**GOALS:**
a: From the ink supply excerpt below, condense the paragraph that begins "The above described conventional pressure regulating mechanism, however," into two sentences that keep its main facts.
b: Answer these questions using the ink supply excerpt below:
(i) In the conventional device, what pulls the pressure regulating valve upward against the valve seat when no printing is performed?
(ii) What material is the conventional pressure regulating valve made of?
(iii) In the apparatus described in the last paragraph, what does the controller control?

**EXCERPT TO READ:**
↓↓↓
In the conventional ink supply device having the above described configuration, the pressure regulating valve is pulled upward by the spring to come into close contact with the valve seat while no printing operation is performed, thereby preventing ink from flowing from the valve operating chamber into the pressure receiving chamber. Then, if ink is discharged from the connecting pipe via injection of ink from the print head, the pressure of the pressure receiving chamber drops, and thus, the pressure regulating valve is moved downward by operation of the diaphragm. In this case, as the pressure regulating valve is separated from the valve seat, the ink received in the valve operating chamber is introduced into the pressure receiving chamber to allow the supply of ink into the print head.
The above described conventional pressure regulating mechanism, however, has various problems in that the rubber-made pressure regulating valve has a deterioration in contact force with the valve seat as time passes. For example, unwanted leakage of ink from the valve operating chamber into the pressure receiving chamber may occur. To prevent the leakage of ink, if the pressure regulating valve is more strongly forced against the valve seat by increasing the elastic force of the spring (the pressure regulating valve in closer contact with the valve seat), increased or a high pressure is needed to operate the pressure regulating valve, and therefore, it is difficult to supply ink into the print head.

SUMMARY OF THE INVENTION

The present general inventive concept addresses problems of the conventional art.
The present general inventive concept provides an ink-jet image forming apparatus, which can supply ink into a print head during a printing operation and reduce leaking or prevent ink from leaking otherwise, and an ink supply device included in the image forming apparatus.
The present general inventive concept provides an ink supply device, an ink-jet image forming apparatus and methods thereof that can efficiently supply ink into a print head during a printing operation and reduce ink leaking or prevent ink from leaking through a gap between a flow regulating valve and a valve seat to control the flow of ink even after a long time of use.
The present general inventive concept provides an image forming apparatus that has a configuration to controllably supply ink into a print head, and an ink supply device included in the image forming apparatus.
Additional aspects and/or utilities of the present general inventive concept will be set forth in part in the description which follows and, in part, will be obvious from the description, or may be learned by practice of the present general inventive concept.
The foregoing and/or other aspects and utilities of the present general inventive concept may be achieved by providing an ink-jet image forming apparatus including a print head to eject ink onto a printing medium, an ink tank to store the ink, an ink supply device including a body having an ink discharge path connected to the print head, a first chamber connected to the ink discharge path, an ink introduction path connected to the ink tank, a second chamber connected to the ink introduction path, and a connecting path to connect the first and second chambers to each other, a flow regulating valve to open or close the connecting path, and a valve drive unit to operate the flow regulating valve, and a controller to control the valve drive unit.
↑↑↑
**RECORDED INFORMATION:**
↓↓↓
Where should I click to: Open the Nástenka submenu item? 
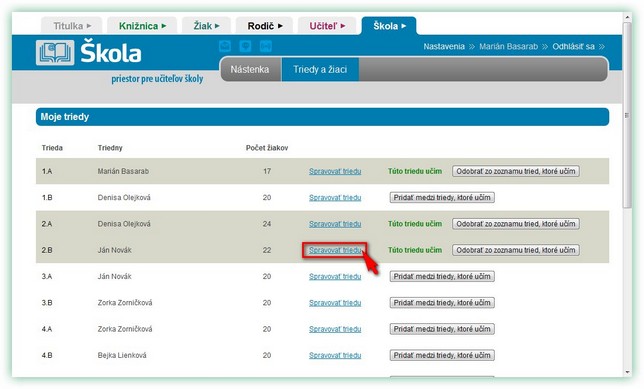coord(250,69)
↑↑↑
**ANSWERS FOR THIS EXERCISE:**
a: Over time, the rubber pressure regulating valve presses less firmly against the valve seat, so ink can leak from the valve operating chamber into the pressure receiving chamber. A stronger spring can press the valve harder against the seat to stop the leak, but then more pressure is needed to operate the valve, which makes it difficult to supply ink into the print head.

b:
(i) The spring.
(ii) Rubber.
(iii) The valve drive unit.